Dr Romaine Moreton, a Goernpil woman whose family hail from Stradbroke Island, spoke at the Black2Blak 2 conference held in tandem with The Premier State, an exhibition at the Campbelltown Arts Centre featuring Aboriginal artists from across New South Wales.
Also, the lawyer Terri Janke explains why we need a national authority with statutory powers to protect Indigenous cultural rights, from intellectual copyright to traditional knowledge.
And we meet Graeme Talbot Junior, the young ranger from the Northern Territory who's been nominated for Young Apprentice of the Year.
Big heart: a tribute to Dr Marika
28/06/2008
The senior Rirratjingu clanswoman who died suddenly and prematurely last month has been remembered as a protector of Yolngu culture and a tenacious fighter for the right of Yolngu to speak their own language in tandem with English, a way of thinking known as 'both-ways' education. We pay special tribute to this great Yolngu educator, linguist, translator and public intellectual.
Awaye! has obtained permission to broadcast excerpts from the memorial service to Dr Marika held recently in her community of Yirrkala.
Also in this program, we sit down in Darwin with the new chief executive of the Northern Land Council, Kim Hill. He has a big job ahead of him trying to act in the best interests of traditional owners across northern Australia. But the former ATSIC Commissioner says he has no magic potion.
And the artist Vernon Ah Kee talks about Aboriginal beauty in his portraiture.
My activist grandfather
05/04/2008
It was the first political organisation to represent the interests of Aboriginal people, but the Australian Aboriginal Progressive Association has long been forgotten. Now, Professor John Maynard has produced For Liberty and Freedom, a history of the AAPA and its founder, Fred Maynard.

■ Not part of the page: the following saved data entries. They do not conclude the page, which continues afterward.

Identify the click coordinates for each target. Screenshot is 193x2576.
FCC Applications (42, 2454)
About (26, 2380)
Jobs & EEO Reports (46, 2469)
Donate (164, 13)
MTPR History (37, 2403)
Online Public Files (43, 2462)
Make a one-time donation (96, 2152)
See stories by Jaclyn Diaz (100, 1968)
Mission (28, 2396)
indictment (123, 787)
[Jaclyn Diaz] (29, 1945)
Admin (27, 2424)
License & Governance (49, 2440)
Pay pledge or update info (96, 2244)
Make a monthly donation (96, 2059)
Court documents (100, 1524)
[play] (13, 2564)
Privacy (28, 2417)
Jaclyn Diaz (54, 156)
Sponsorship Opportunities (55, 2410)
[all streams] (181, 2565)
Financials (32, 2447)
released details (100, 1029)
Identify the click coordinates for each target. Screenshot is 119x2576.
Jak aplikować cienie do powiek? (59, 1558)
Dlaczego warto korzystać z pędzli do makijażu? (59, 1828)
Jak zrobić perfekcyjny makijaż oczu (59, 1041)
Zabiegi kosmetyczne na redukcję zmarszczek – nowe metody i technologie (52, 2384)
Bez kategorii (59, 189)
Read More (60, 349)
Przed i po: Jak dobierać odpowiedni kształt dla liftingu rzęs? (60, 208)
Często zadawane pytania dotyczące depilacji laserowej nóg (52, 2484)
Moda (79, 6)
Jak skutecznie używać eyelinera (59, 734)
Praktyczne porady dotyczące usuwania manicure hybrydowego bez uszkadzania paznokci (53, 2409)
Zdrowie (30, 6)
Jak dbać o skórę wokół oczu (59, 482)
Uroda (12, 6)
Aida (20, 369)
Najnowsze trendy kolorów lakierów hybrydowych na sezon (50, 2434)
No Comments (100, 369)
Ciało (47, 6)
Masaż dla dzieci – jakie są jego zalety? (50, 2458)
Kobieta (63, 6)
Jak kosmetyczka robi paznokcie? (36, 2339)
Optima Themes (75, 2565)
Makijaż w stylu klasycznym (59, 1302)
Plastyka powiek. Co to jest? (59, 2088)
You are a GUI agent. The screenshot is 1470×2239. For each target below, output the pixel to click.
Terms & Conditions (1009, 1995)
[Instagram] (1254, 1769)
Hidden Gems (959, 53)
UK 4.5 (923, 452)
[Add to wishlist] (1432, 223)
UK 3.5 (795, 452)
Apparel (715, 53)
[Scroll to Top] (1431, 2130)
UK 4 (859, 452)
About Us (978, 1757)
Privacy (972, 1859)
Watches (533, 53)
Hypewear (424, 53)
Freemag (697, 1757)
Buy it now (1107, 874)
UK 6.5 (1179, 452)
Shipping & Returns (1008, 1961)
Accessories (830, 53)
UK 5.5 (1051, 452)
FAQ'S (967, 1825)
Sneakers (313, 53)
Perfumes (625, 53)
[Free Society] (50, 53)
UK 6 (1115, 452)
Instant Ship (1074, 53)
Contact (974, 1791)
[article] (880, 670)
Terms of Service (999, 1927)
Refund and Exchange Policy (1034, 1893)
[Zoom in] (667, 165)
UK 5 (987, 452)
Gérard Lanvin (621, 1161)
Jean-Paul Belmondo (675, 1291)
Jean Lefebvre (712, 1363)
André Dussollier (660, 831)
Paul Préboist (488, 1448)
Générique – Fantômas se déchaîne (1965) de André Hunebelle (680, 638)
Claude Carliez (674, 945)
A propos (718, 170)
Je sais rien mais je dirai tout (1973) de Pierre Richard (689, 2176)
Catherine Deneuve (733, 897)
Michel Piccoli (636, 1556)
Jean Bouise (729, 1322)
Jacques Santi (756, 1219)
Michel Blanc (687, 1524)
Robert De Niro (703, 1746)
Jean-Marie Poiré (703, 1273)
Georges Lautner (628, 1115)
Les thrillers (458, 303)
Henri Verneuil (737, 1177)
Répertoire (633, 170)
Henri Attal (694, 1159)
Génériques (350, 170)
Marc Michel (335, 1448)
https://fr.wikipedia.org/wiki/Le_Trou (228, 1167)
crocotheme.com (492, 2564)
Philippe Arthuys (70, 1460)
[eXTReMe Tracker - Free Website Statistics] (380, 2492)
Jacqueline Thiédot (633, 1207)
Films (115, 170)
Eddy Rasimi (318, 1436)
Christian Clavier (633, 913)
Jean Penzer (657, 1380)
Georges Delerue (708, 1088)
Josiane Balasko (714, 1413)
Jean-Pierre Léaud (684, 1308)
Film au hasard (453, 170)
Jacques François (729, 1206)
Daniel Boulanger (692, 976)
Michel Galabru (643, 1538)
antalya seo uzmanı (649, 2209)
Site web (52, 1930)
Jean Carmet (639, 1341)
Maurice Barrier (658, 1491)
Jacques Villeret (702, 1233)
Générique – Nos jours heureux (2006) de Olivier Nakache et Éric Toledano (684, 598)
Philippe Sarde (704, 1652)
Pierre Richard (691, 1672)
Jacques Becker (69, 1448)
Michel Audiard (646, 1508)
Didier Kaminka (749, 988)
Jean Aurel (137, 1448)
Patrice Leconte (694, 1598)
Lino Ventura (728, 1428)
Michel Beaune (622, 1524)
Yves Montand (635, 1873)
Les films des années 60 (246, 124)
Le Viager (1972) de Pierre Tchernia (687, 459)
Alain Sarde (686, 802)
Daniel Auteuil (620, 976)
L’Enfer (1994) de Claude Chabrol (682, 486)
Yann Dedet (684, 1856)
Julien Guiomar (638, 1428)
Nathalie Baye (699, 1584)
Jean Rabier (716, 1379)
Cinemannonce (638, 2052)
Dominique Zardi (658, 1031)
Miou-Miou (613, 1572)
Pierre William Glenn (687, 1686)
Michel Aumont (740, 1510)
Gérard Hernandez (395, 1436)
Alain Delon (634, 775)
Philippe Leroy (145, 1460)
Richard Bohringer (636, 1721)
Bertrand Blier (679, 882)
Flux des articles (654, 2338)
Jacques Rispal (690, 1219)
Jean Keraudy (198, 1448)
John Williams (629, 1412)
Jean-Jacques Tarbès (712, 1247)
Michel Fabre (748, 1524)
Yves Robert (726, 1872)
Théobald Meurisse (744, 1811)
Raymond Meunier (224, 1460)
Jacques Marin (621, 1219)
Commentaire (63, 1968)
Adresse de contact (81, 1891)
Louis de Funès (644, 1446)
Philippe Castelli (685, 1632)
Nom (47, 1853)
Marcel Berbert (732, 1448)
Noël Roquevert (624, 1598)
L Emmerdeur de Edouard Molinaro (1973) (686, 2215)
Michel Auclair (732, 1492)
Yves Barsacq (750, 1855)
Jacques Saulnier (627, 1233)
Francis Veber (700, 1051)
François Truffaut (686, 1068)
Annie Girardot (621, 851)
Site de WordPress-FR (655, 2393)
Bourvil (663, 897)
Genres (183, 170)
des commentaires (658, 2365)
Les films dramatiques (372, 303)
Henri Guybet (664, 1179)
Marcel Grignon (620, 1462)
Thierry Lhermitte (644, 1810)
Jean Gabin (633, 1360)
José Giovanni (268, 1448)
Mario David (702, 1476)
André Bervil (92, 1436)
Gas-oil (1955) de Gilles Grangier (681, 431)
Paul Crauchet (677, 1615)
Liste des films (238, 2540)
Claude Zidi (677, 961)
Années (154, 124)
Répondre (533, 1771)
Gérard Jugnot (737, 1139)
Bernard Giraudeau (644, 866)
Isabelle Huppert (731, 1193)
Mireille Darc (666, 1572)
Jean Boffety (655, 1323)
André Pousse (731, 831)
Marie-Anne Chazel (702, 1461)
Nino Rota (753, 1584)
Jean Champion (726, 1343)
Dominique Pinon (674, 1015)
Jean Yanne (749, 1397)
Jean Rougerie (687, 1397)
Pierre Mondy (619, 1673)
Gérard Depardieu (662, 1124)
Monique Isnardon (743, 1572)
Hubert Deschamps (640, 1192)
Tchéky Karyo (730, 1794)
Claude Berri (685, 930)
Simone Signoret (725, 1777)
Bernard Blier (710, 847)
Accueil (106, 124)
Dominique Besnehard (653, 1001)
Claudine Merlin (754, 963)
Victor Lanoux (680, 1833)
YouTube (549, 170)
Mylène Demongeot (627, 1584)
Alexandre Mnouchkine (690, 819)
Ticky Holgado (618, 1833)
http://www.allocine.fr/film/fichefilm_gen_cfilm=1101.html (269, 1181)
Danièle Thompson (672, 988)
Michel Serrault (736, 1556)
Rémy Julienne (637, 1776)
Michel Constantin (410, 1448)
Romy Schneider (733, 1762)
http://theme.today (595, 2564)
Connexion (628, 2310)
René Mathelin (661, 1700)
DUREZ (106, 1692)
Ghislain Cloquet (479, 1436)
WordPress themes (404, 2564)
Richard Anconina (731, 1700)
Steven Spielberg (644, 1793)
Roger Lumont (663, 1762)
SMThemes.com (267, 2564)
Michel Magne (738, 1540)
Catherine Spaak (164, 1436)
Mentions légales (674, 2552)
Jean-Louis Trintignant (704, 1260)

John Maynard joins us to talk about his activist grandfather.
Also, the writer Sharon Ennis muses about identity, self-loathing and internal racism. And we go to the opening of 'Lines in the Sand', an exhibition which features the work of Daniel Boyd.
Marcia Langton: a new agenda for Indigenous relations
15/03/2008
We present a talk by Professor Marcia Langton, who's just written an essay for the Griffith Review in which she argues that the everyday suffering of Aboriginal people has become a kind of visual and intellectual pornography.
Also today, writers from Australia, New Zealand and Canada talk about their craft. Anita Heiss and Briar Grace-Smith talk about Indigenous identity in a multicultural world and young hip hop artists, Manik 1derful, Simon Reese and Chillie give a sample of their beatbox sound mixed with Canadian Indian influences.